There are plenty of strategies for discovering value stocks, but we have found that pairing a strong Zacks Rank with an impressive grade in the Value category of our Style Scores system produces the best returns. The Zacks Rank favors stocks with strong earnings estimate revision trends, and our Style Scores highlight companies with specific traits.
Comcast has a Zacks Rank of #2 (Buy), while Rogers Communication has a Zacks Rank of #3 (Hold) right now. Investors should feel comfortable knowing that CMCSA likely has seen a stronger improvement to its earnings outlook than RCI has recently. But this is just one piece of the puzzle for value investors.
Value investors also try to analyze a wide range of traditional figures and metrics to help determine whether a company is undervalued at its current share price levels.
The Value category of the Style Scores system identifies undervalued companies by looking at a number of key metrics.
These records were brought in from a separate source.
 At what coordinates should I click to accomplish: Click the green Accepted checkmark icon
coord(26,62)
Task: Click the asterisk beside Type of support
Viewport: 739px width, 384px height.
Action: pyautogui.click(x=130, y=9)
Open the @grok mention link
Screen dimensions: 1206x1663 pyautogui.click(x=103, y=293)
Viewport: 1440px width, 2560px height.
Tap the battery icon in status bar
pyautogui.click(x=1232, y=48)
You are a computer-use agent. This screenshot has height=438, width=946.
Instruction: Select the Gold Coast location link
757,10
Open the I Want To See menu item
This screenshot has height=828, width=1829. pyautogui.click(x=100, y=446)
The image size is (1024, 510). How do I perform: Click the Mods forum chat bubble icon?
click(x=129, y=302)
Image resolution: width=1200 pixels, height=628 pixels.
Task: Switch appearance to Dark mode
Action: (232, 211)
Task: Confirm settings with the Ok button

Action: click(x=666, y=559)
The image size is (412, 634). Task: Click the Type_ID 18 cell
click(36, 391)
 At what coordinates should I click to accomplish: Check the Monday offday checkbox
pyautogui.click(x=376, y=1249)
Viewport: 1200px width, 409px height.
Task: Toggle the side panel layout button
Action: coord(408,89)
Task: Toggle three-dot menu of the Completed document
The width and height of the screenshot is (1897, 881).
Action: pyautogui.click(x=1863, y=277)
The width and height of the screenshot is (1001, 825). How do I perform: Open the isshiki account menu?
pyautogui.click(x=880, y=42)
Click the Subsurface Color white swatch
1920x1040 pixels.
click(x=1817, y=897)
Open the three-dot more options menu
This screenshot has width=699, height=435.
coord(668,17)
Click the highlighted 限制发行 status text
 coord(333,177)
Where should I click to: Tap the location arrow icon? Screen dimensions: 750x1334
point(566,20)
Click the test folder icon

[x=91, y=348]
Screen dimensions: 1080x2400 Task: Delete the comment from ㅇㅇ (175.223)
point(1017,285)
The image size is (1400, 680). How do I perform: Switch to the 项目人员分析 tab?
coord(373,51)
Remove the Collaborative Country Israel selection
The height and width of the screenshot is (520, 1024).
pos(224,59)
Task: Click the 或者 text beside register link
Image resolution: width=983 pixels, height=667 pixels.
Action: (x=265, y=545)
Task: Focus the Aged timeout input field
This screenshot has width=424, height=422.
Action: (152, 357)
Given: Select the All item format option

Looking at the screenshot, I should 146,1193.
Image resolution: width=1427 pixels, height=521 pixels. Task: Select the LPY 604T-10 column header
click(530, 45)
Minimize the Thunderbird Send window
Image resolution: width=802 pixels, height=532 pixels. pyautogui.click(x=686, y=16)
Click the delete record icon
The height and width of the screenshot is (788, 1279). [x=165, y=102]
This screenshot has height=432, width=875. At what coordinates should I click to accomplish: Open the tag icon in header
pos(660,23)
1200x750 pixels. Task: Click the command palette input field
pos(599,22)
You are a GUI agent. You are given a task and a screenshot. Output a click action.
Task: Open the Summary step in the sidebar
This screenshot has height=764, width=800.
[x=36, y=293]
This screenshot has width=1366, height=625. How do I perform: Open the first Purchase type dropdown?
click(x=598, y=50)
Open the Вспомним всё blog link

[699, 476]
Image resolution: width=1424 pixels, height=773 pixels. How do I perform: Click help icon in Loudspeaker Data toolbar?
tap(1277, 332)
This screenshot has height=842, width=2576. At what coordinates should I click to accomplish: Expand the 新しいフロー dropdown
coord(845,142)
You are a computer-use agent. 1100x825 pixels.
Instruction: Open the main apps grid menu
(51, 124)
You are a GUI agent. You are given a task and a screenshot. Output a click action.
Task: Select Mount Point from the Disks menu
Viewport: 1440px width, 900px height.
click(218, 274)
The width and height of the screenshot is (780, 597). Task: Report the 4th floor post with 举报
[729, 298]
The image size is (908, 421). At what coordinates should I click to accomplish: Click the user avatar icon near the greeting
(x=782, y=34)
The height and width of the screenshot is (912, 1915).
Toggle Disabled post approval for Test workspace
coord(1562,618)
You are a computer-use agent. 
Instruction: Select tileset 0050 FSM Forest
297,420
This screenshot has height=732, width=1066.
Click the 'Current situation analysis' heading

These include the long-favored P/E ratio, P/S ratio, earnings yield, cash flow per share, and a variety of other fundamentals that help us determine a company's fair value.
CMCSA currently has a forward P/E ratio of 14.64, while RCI has a forward P/E of 15.16. We also note that CMCSA has a PEG ratio of 1.20. This metric is used similarly to the famous P/E ratio, but the PEG ratio also takes into account the stock's expected earnings growth rate. RCI currently has a PEG ratio of 3.03.
Another notable valuation metric for CMCSA is its P/B ratio of 2.58. The P/B is a method of comparing a stock's market value to its book value, which is defined as total assets minus total liabilities. By comparison, RCI has a P/B of 4.38.
Based on these metrics and many more, CMCSA holds a Value grade of B, while RCI has a Value grade of C.
CMCSA sticks out from RCI in both our Zacks Rank and Style Scores models, so value investors will likely feel that CMCSA is the better option right now.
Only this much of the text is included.